The 1965 correspondence (folder 2) primarily consists of letters to Griffin from Mississippi’s members of the United States House, thanking him for information and assistance provided during the challenges of the election results. Writers include members of Congress William M. Colmer, Thomas G. Abernethy, Jamie L. Whitten, and John Bell Williams. Included are two copies of the Committee on House Administration’s report in favor of dismissing the election challenges, and a copy of the Congressional Record for September 17, 1965, which includes the floor debate on the challenges. Two newsclippings about the election challenges are also included.

Box 1, folders 1-2

 

Series 2: Other Political Papers, 1956-1966.

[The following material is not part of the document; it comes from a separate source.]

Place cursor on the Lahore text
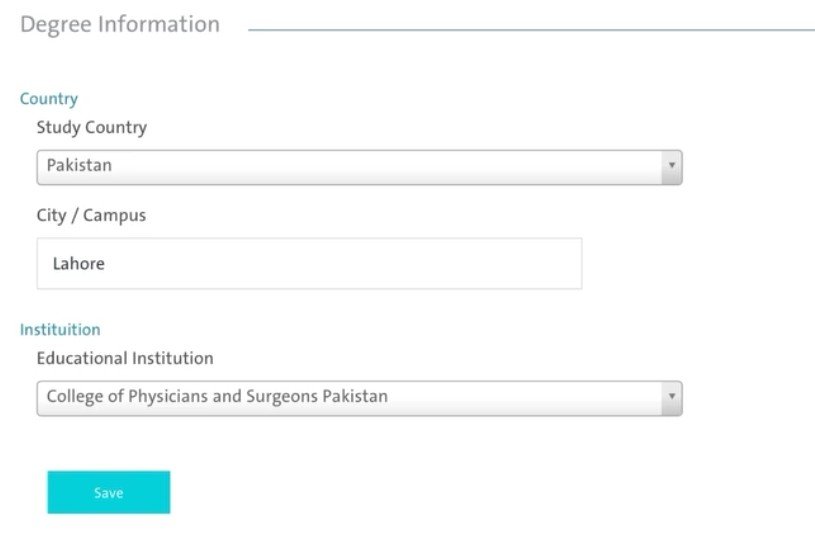This screenshot has height=552, width=815. pos(79,265)
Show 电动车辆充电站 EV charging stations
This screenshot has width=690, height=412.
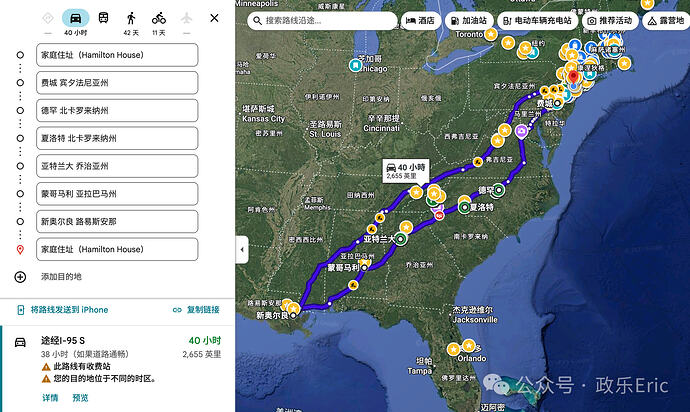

This series consists of three items related to Ruble Griffin’s career in Mississippi politics. The first is a program from J. P. Coleman’s 1956 inauguration as governor. The second item is a speech given by the brother of attorney general Joseph Turner Patterson (under whom Griffin served as an assistant attorney general) in support of Patterson’s 1963 re-election campaign. The final item is a 1966 letter to Coleman from State Senator J. P. Davis of Mantee, expressing dissatisfaction with a legislative reapportionment plan proposed by the state legislature. Davis sent a copy of this letter to Griffin hoping that Griffin could offer help in the situation.

Box 1, folder 3

 

Series 3: Personal Papers, 1964-1969.

This series contains photocopies of four typewritten letters from Ruble Griffin to Gertie Rush Giddens of Shreveport, Louisiana; and a photocopy of one handwritten letter from Giddens to Griffin’s parents, all sent between February and May 1964. The letters discuss genealogical connections between the writers’ families. Most of the correspondence focuses on the Rush family; the Griffin, Moncrief, McMullen, Hunter, and Bobo families are also discussed, among others. The other item in the series is a commuter’s toll fee coupon book for the Bay St. Louis Bridge on U.S. Highway 90. The book, issued to Griffin in 1969, includes thirty-nine intact coupons and two unused windshield stickers.